L’effet des ARM (antagonistes du récepteur minéralocorticoïde, utilisés dans le traitement de l’insuffisance cardiaque) sur les concentrations d’ACE2 n’est en revanche pas clair, car une faible augmentation des concentrations d’ACE2 observée dans la cohorte de validation n’a pas été détectée au préalable dans la cohorte de test.
En d’autres termes, le taux de mortalité est bien plus élevé chez les hommes que chez les femmes, mais rien à voir avec d’éventuels traitements inhibiteurs du SRAA. Les personnes qui suivent ce type de traitement peuvent se rassurer : « Nos résultats ne soutiennent pas l’arrêt de ces médicaments chez les patients COVID-19, comme cela a été suggéré par des rapports antérieurs », avertit Adrian Voors. « Ils sont un traitement très efficace de l’insuffisance cardiaque et les effets hypothétiques sur l’infection virale doivent être soigneusement pesés par rapport à leurs avantages prouvés ».

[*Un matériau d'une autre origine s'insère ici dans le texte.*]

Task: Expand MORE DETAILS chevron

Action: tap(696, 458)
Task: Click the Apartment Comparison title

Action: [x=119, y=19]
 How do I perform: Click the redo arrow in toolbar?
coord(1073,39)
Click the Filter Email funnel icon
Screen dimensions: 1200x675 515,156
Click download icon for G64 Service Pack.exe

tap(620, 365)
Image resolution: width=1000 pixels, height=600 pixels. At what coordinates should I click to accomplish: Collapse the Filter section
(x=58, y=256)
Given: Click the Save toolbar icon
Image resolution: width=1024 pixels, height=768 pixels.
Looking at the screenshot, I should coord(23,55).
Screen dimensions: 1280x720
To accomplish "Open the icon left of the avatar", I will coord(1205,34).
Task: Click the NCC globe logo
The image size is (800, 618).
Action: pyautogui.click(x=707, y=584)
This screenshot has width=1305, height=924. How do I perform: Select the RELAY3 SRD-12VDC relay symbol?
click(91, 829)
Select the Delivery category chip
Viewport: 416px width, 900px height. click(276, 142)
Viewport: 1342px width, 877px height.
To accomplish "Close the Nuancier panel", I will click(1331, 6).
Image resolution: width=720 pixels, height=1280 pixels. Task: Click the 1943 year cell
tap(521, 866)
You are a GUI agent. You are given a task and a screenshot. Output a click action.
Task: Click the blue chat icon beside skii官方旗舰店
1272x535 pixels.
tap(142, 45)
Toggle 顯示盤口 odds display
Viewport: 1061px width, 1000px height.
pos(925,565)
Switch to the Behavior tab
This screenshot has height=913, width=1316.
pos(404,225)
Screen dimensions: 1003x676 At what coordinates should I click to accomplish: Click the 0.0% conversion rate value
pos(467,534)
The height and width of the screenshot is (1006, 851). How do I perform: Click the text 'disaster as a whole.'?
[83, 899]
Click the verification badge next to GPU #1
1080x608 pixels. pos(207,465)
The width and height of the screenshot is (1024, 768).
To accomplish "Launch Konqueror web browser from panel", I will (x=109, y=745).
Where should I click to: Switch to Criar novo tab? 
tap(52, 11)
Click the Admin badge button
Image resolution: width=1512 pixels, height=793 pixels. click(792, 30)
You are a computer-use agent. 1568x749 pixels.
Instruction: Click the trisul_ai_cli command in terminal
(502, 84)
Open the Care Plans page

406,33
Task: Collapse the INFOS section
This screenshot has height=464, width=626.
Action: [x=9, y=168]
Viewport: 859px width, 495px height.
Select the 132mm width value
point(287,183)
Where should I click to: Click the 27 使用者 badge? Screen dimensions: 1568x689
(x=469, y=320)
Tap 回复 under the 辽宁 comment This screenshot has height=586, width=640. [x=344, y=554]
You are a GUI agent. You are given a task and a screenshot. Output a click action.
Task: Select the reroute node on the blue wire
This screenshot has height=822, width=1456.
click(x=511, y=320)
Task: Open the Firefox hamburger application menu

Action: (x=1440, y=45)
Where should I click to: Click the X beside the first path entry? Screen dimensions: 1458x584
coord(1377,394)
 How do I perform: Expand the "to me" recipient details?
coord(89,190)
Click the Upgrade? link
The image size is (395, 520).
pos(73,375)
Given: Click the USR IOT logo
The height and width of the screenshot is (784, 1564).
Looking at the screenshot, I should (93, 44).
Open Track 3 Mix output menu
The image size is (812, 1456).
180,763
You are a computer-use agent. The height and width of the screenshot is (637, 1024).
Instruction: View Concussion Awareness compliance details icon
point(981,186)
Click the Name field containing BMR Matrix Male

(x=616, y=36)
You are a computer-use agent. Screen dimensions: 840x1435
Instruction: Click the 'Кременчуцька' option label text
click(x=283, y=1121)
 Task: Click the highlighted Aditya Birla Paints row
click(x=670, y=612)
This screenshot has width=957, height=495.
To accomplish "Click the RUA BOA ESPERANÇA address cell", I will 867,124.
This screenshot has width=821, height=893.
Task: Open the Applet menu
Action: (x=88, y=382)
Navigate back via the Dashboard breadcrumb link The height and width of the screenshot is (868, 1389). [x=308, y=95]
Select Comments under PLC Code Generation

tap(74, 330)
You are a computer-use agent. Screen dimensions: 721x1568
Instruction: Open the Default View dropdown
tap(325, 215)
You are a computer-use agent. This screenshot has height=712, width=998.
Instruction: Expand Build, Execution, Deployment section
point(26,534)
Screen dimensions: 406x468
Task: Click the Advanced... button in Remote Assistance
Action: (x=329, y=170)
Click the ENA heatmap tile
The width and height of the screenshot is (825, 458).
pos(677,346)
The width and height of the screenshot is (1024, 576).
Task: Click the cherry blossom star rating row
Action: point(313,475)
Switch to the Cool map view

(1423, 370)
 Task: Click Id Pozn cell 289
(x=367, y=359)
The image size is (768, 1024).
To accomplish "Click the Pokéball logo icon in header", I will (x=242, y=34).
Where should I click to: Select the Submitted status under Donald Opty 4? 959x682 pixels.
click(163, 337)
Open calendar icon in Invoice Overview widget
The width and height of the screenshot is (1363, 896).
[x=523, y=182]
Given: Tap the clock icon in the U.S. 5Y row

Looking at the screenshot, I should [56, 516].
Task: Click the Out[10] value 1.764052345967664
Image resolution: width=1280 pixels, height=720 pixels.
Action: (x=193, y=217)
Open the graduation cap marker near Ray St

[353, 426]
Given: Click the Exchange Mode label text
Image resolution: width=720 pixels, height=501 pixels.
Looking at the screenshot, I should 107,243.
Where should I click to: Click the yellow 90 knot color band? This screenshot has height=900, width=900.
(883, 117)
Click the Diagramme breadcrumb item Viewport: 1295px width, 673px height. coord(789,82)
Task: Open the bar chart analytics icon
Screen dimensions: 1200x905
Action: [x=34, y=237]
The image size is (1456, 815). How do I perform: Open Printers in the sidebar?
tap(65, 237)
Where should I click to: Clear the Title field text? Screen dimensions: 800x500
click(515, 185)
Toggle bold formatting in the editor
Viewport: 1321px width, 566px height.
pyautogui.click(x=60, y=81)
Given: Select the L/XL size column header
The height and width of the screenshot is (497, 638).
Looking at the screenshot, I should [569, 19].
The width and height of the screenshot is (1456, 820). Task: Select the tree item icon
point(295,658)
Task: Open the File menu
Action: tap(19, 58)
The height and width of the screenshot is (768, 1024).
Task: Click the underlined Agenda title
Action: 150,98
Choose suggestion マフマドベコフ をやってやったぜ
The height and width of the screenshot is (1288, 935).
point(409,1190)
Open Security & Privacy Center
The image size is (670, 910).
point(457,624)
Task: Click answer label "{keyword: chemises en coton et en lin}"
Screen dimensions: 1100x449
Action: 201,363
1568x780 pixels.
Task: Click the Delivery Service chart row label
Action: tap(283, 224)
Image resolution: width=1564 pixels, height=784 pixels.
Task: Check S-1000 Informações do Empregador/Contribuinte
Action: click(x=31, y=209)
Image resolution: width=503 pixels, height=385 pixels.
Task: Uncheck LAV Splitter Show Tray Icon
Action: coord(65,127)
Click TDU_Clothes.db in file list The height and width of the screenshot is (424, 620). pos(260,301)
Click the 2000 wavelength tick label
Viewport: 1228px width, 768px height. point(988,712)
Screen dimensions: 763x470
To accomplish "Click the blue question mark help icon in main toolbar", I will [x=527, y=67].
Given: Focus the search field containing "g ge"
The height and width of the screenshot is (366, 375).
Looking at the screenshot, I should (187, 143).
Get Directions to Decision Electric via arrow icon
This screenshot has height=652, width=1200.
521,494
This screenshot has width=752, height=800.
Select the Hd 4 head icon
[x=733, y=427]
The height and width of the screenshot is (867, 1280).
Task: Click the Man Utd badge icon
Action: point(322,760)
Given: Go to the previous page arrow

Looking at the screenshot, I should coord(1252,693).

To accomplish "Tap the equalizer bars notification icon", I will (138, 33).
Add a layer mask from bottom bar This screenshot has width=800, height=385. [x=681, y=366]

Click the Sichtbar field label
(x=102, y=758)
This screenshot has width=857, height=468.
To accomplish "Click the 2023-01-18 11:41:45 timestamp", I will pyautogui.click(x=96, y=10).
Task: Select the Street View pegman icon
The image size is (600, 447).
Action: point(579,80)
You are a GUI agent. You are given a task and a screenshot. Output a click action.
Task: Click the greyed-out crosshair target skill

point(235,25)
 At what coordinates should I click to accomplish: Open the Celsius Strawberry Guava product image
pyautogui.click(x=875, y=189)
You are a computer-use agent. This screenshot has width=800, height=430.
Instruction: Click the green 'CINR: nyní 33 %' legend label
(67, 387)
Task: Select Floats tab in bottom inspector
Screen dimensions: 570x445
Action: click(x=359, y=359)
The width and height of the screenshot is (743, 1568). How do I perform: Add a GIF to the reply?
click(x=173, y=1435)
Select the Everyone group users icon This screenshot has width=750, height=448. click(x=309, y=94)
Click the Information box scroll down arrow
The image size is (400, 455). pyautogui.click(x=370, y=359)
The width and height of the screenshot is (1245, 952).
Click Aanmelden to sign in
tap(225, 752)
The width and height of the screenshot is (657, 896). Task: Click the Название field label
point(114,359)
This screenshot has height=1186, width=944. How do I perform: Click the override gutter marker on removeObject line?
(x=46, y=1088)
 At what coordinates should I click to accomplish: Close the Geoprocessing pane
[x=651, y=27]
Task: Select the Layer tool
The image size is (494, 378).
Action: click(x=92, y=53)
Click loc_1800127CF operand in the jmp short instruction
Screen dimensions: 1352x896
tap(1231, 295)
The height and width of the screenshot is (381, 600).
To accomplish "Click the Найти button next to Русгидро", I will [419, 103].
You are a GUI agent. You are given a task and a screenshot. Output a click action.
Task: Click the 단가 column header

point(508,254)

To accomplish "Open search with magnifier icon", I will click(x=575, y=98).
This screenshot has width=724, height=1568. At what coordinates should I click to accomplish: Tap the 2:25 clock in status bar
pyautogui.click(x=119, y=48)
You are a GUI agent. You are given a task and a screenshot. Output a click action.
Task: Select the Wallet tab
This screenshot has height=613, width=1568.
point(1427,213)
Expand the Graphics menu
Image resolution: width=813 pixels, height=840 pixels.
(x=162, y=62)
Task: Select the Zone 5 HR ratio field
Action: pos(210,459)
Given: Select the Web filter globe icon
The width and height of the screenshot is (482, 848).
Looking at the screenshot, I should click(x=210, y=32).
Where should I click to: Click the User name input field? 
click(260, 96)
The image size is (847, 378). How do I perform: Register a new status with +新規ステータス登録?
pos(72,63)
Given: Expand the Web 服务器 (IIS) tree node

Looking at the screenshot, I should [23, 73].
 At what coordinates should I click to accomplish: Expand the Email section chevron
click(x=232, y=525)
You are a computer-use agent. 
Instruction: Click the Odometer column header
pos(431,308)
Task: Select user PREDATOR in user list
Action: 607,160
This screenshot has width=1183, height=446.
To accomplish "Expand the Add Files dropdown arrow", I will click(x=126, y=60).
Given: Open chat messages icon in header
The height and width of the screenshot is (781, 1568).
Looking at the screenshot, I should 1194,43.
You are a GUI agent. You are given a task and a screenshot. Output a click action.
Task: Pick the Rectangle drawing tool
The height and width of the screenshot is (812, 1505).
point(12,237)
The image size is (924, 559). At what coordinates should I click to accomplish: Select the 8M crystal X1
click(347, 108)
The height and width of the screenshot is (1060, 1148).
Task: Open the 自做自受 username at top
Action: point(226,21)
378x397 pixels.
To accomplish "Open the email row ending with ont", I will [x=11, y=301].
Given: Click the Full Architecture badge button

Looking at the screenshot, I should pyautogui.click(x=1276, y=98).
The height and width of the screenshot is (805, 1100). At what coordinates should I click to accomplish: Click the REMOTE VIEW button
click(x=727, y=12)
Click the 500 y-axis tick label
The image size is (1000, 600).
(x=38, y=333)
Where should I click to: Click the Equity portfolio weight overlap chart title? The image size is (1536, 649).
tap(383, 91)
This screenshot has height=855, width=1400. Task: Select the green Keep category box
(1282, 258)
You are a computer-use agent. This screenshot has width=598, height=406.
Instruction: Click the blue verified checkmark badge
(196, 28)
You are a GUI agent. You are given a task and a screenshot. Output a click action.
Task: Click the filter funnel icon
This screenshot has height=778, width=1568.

Ces résultats sont toutefois à prendre avec des pincettes. En effet, l’équipe a analysé les concentrations d’ACE2 dans le plasma, et non dans les tissus, notamment les tissus pulmonaires. De plus, l’étude ne peut fournir de preuves définitives sur les effets des inhibiteurs du SRAA chez les patients atteints de COVID-19. En effets, ses conclusions se limitent aux patients atteints d’insuffisance cardiaque non infectés. De ce fait, il est impossible d’établir un lien direct entre l’évolution de la maladie et les concentrations plasmatiques d’ACE2.